Mah. Avevano qualche motivo per sospettare di lui, mi chiedo? O le guardie di confine di Chiasso hanno una certa predisposizione per ficcare il naso negli averi dei passeggeri anziani?
Un’altra mattina si apre la porta dello scompartimento (non eravamo sul Cisalpino, questa volta, ma a bordo di uno di quei treni divisi in scomparti in cui se non ricordo male ci si stava in sei, una roba tipo Orient Express dei poveri), e fa capolino la guardia di turno.
Esibiamo i documenti, come sempre, poi lui chiede:
“Qualcuno di voi viaggia con più di 10.000 euro?”
(perché oltre i 10.000 euro bisogna dichiararli alla dogana)
Noi ci osserviamo con un sorrisetto, e un uomo di fronte a me esclama:
“Magari!”

Da qualche anno per tornare a Milano prendo un regionale espresso, un treno svizzero molto carino, il Tilo. Quando venne introdotto sulla tratta, mi ricordo che i pendolari italiani salivano e si guardavano attorno ammirati. Poveretti, anni e anni di Cisalpino o di regionali decadenti, hai voglia che il Tilo ti appare come la manna dal cielo. E’ in ogni caso un ottimo treno.
Per andare in Svizzera invece salgo su un triste regionale della Trenord, con le porte interne che se non le spingi con due mani non riesci ad aprirle, e occhio a non rimanerci in mezzo mentre cerchi di oltrepassarle con la valigia al seguito. Comunque fa il suo dovere, e date le mie finanze sono anni che mi sono auto declassata ai regionali (che devo dire generalmente sono puntuali, certo, poi succede che il riscaldamento non funzioni e arrivi a Chiasso tipo bastoncino findus, ma alla fine non è che devo viaggiare molto a lungo quindi non mi lamento).

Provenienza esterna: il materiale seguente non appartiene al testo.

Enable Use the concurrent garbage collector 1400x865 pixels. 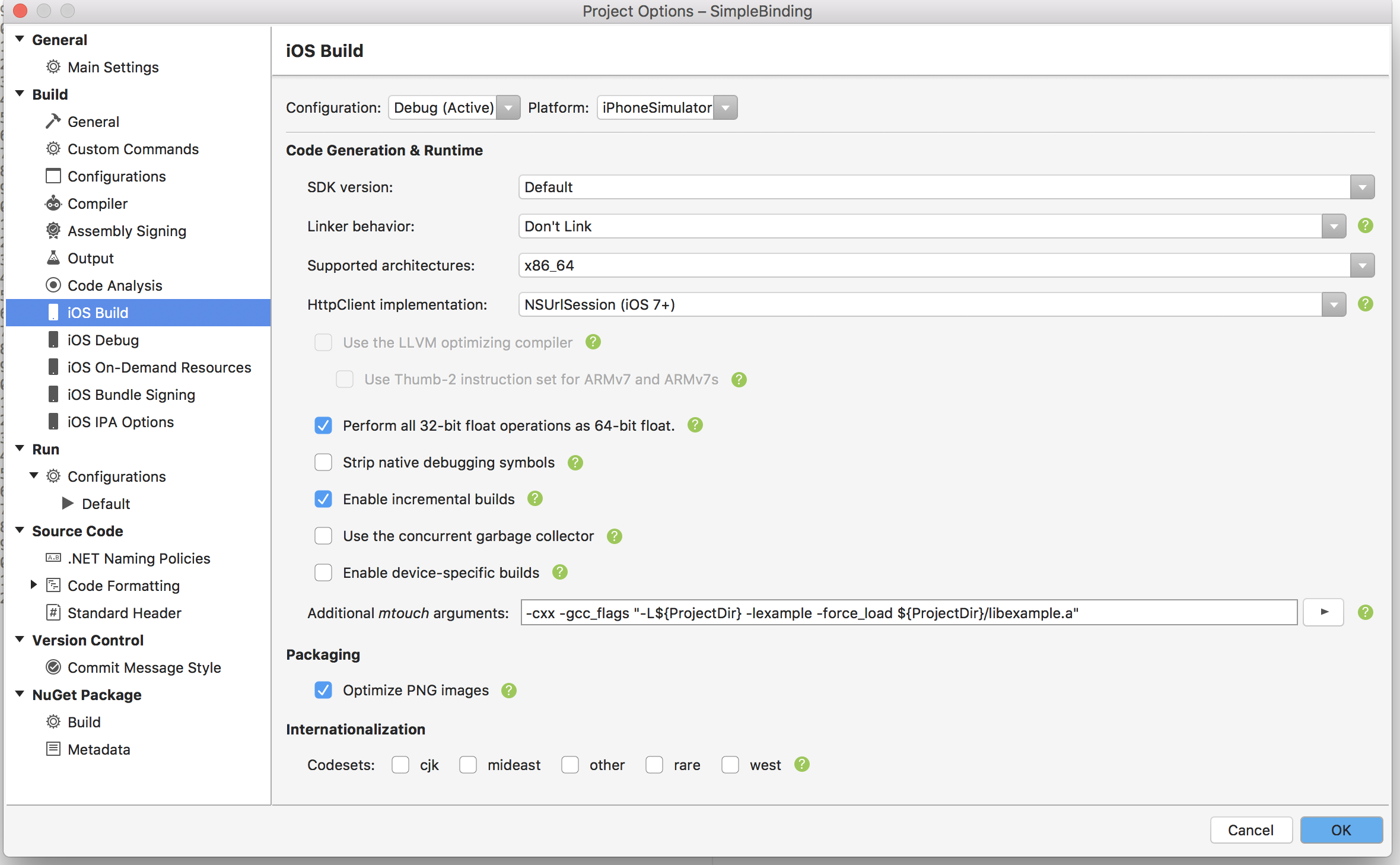tap(323, 536)
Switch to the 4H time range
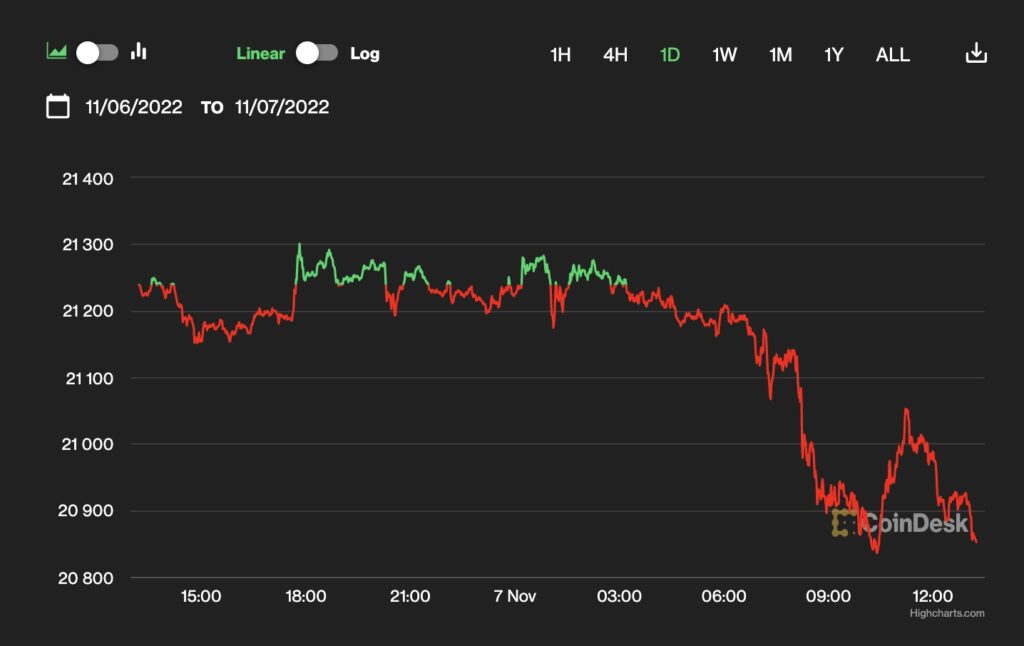The image size is (1024, 646). [615, 55]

Negli ultimi anni le guardie di confine sul treno si limitano ad un passaggio veloce, in genere non chiedono neanche i documenti né niente.
Quando si arriva a Chiasso e si scende per cambiare treno però sono là schierati, e ti osservano. Provo sempre un certo disagio mentre passo loro davanti. Non sai mai se guardarli, dire buongiorno, ignorarli, boh. Ti chiedi, e se avessi un’aria sospetta? Trasporto spesso le cose più improbabili in valigia. Niente di compromettente o illegale, e certamente non soldi, ma mi darebbe abbastanza fastidio che quelli ficcassero il naso tra le mie cose.
Fortunatamente fino ad ora non hanno ritenuto la mia valigia sospetta, e probabilmente io stessa ho un’aria piuttosto innocente.
E poi le guardie di confine sono troppo occupate a perquisire praticamente ogni persona visibilmente straniera, che contrariamente a me non è libera di transitare senza problemi su quella linea invisibile che separa le due nazioni.
Quante persone di colore, o arabe, ho visto far scendere dal treno, anche in modo abbastanza sbrigativo e supponente, e scortate negli uffici della dogana. A quanti di loro ho visto controllare il documento, utilizzando un ridicolo codice che fa tanto film americano, o dover giustificare anche il più piccolo sacchetto che hanno con sé, e quelle domande, dove vai, da dove vieni, e questo dare del tu che non verrebbe impiegato se quelle persone fossero occidentali.
Questo pregiudizio secondo cui gli “extracomunitari” sono per forza infidi, da tenere d’occhio, esseri umani tendenzialmente peggiori di noi. O almeno questa è la sensazione che ho io, osservando certe scene.

Pensieri, ricordi, legati a quella stazione di confine, e al mio saltuario transitare tra una nazione e l'altra.

Il Tilo sotto le volte della Stazione Centrale di Milano





Chiasso, stazione di confine


1 commento:

  1. Ho notato pure io questa diversità di trattamento tra viaggiatori extracomunitari e viaggiatori occidentali. Negli aeroporti sono costretti a subire un check-in e check-out lunghissimo e la cosa davvero fastidiosa è che vengono sempre interpellati in maniera sgarbata, come se fossero viaggiatori di serie B.
    E questo purtroppo accade non solo ai controlli di frontiera, ma ovunque, anche negli ospedali, nei negozi, ristoranti. Razzismo. Non c'è altra parola. Purtroppo, pure se la maggior parte delle persone mai si definirebbe razzista, dà invece prova esattamente del contrario agli atti pratici.

    A me quello che scoccia di questi controlli è che in un attimo ti incasinano le valigie, ci infilano le mani, magari sporche, ma poi mica ti rimettono tutto a posto. Lo so, è fastidiosissima questa invasione della privacy, ahimé accentuatasi dopo l'11 settembre.